Veterans share personal stories

Friday, November 12, 2004
Marine Corps veteran and McCook Police Officer (left) Jerry Calvin tells students about traveling the world as a Marine. (Connie Jo Discoe/McCook Daily Gazette)

"I pledge allegiance to the flag ... "

Four U.S. veterans helped East Ward elementary students recite the Pledge of Allegiance, as the students started their Veterans Day program Thursday.

One of the students' paraprofessionals, Melissa Tucker, said she joined the National Guard and served her country just like her grandfather and her great-grandfather did. "I became much more outgoing," she told the students. "You can't rappel down walls and build rafts, and be shy," she said.

Tucker told the students her college education "was a gift," paid for, in part, by the U.S. government because of her service in the National Guard.

McCook Police Officer and School Resource Officer Jerry Calvin told the children he joined the U.S. Marine Corps because he knew he wanted to be a police officer, and he knew he wanted to travel.

Calvin said he did both in the Marines -- he went to classes and training and became an officer, and he traveled the world.
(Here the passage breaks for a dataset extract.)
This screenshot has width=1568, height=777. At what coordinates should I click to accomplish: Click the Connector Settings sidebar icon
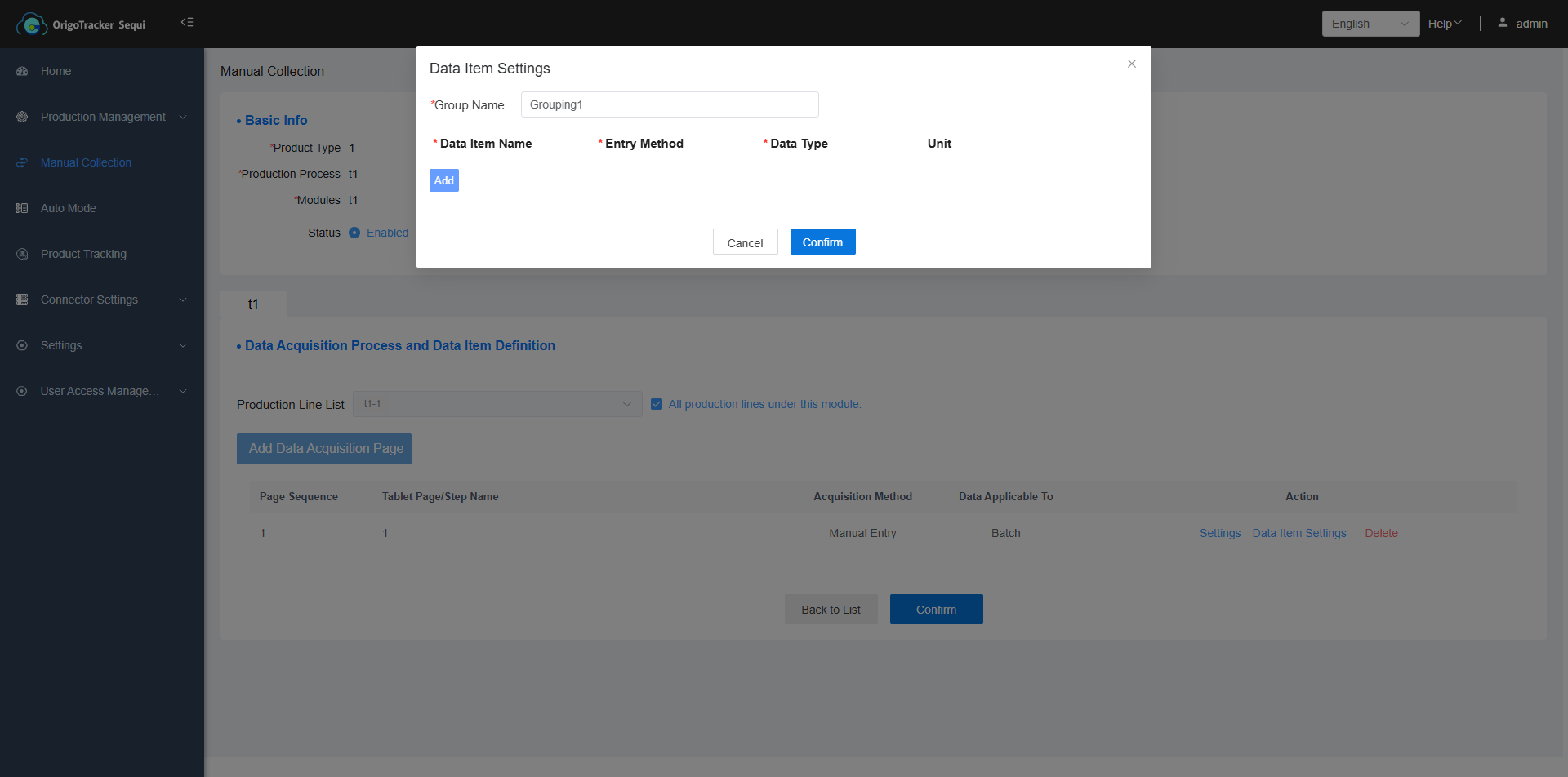point(22,300)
He told students about sailing on the USS Trenton, traveling through the Suez Canal, watching camels on the African desert, discovering "just a big hole" after climbing to the top of Mount Fuji. "It was all really, really cool," he said.

Joe Haag told students about "sleeping in a bathtub in Saddam Hussein's palace" in Baghdad during his service with the National Guard in Iraq just last year.

"That was really cool," Haag said, "but Iraq is a dangerous place to be."

Haag told students that last year at Christmas, as they were safe at home with their families, he was spending time with Iraqi school children and hauling food supplies for native people -- "people who were starved for so long by Hussein."

The students' music teacher, Charles Coleman, said the Pledge of Allegiance took on a deeper meaning when he joined the Air Force.

Haag told the students he listened closely as they recited the pledge to open their program.

He wiped away tears, telling the children, "Thank you. The pledge means a lot to me."